Now, the Illinois Supreme Court has affirmed, and the decision is final. The court first held that it was not bound by an interpretation of the term “publication” included in Valley Forge as any interpretation of the term “publication” in that decision was dictum and not binding precedent given that the appellate court’s interpretation of the term had not been appealed. The court then relied, for its interpretation of the term, on definitions of “publication” provided by “various dictionaries, treatises on insurance law and the law of privacy, and the Restatement of the Law of Torts.” Each source, the court held, defined “publication” as encompassing both communication to a single party and communication to the public at large. Because the term encompassed two definitions, the court held that it was ambiguous and had to be interpreted against the insurer that drafted the policy. On that basis, the court “construe[d] the term publication in West Bend’s policies to include a communication with a single party.” The court concluded that the claims in the class action complaint were within or potentially within the reference to “publication” in the policy’s personal injury definition.
The court then considered the meaning of a second phrase from the definition: “right of privacy.” The court noted the Illinois Privacy Act protected a “secrecy interest,” which was “the right of an individual to keep his or her personal identifying information like fingerprints secret.” That secrecy interest was a right of privacy, and the court held that the allegations in the class action complaint fell within or potentially fell within the phrase “right of privacy” as used in the West Bend policy.
Finally, the court found the violation of statutes exclusion did not bar coverage. The title of the exclusion—“Violation of Statutes that Govern E-Mails, Fax, Phone Calls or Other Methods of Sending Material or Information”—the court pointed out, references methods of communication. The two statutes identified in the exclusion regulate methods of communication, specifically emails, faxes, and telephone calls.
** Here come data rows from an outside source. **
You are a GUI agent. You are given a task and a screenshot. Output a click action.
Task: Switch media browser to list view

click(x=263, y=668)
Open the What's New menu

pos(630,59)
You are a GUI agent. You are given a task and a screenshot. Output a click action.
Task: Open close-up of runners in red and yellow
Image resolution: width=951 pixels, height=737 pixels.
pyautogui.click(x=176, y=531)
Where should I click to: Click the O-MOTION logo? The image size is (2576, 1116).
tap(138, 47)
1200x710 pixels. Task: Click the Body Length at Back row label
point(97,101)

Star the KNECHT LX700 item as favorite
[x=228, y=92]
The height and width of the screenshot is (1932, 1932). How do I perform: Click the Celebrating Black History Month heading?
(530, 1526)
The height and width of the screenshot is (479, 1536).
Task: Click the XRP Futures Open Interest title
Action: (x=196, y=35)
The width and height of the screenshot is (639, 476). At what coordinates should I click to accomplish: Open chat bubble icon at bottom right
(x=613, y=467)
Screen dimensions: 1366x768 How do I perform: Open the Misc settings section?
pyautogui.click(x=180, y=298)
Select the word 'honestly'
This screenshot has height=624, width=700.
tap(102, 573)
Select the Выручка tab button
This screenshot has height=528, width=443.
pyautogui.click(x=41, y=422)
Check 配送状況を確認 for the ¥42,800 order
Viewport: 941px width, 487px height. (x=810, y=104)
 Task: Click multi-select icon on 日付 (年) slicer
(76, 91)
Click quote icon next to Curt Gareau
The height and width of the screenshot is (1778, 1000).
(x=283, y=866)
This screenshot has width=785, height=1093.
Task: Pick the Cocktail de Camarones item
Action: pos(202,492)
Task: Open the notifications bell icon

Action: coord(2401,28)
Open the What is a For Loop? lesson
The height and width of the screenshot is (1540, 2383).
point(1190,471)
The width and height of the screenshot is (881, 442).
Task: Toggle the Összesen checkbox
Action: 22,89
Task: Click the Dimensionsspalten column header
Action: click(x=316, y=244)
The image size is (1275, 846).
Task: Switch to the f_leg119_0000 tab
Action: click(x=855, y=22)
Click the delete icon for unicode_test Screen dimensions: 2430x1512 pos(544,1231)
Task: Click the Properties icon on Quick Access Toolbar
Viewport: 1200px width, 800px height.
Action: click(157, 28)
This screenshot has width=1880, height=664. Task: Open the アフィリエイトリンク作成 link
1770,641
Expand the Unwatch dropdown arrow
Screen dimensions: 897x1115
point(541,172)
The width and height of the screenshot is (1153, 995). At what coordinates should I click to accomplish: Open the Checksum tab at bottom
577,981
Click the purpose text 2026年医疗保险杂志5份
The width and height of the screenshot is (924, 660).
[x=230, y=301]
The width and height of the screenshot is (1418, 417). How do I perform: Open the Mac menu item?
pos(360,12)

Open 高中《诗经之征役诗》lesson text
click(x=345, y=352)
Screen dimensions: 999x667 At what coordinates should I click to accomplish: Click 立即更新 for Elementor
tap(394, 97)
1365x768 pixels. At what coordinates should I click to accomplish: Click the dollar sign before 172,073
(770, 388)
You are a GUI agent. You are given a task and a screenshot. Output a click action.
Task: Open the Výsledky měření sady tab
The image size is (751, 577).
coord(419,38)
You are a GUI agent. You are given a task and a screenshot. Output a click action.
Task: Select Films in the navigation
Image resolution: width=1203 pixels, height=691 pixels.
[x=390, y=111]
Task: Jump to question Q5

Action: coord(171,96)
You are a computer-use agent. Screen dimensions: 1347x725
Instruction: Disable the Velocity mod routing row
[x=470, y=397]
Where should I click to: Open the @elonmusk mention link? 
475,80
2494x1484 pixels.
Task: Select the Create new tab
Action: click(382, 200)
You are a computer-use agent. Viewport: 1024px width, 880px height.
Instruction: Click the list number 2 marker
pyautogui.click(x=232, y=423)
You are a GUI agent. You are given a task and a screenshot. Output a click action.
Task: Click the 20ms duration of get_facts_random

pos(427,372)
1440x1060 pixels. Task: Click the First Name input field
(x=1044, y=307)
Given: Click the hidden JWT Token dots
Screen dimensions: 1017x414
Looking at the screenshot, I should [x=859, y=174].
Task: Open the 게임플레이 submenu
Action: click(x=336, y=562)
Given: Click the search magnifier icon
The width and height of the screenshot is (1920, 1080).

The exclusion applies to statutes “other than” these statutes, but applying rules of statutory construction, the court held that the statutes referenced in this provision must be “of the same general kind that regulate methods of communication like [the enumerated statutes].” BIPA does not regulate methods of communication and “is not a statute of the same kind,” and for that reason, the exclusion does not bar coverage.
With the Krishna v. West Bend decision, the Illinois Supreme Court has determined that business insurance policies with personal injury or advertising injury coverage comparable to that at issue in the case gives rise to a duty to defend claims asserted under BIPA. Given that the use of biometric information such as fingerprints, iris scans, facial scans, and voice prints is becoming more and more common, the number of lawsuits brought for the unauthorized use of private information and for the violation of privacy laws—including class action lawsuits—is likely to increase significantly. The Illinois Supreme Court’s decision gives insureds a basis to seek a defense of liability from their general liability insurers, and the decision is likely to be at the forefront of future coverage litigation as other state courts grapple with the coverage afforded by business insurance policies for privacy claims.
Policyholders should keep Krishna in mind when analyzing business insurance policies for potential coverage for privacy claims, deciding when and how to submit a claim, and drafting pleadings or other dispute-related documents. Among other things, personal injury and advertising injury coverage provisions and violation of statutes exclusions should be scrutinized in light of the decision, with the assistance of competent coverage counsel. Policyholders should also keep an eye out for specific BIPA exclusions in future policies, and negotiate to include that coverage if possible to the extent they are exposed to risk of those claims.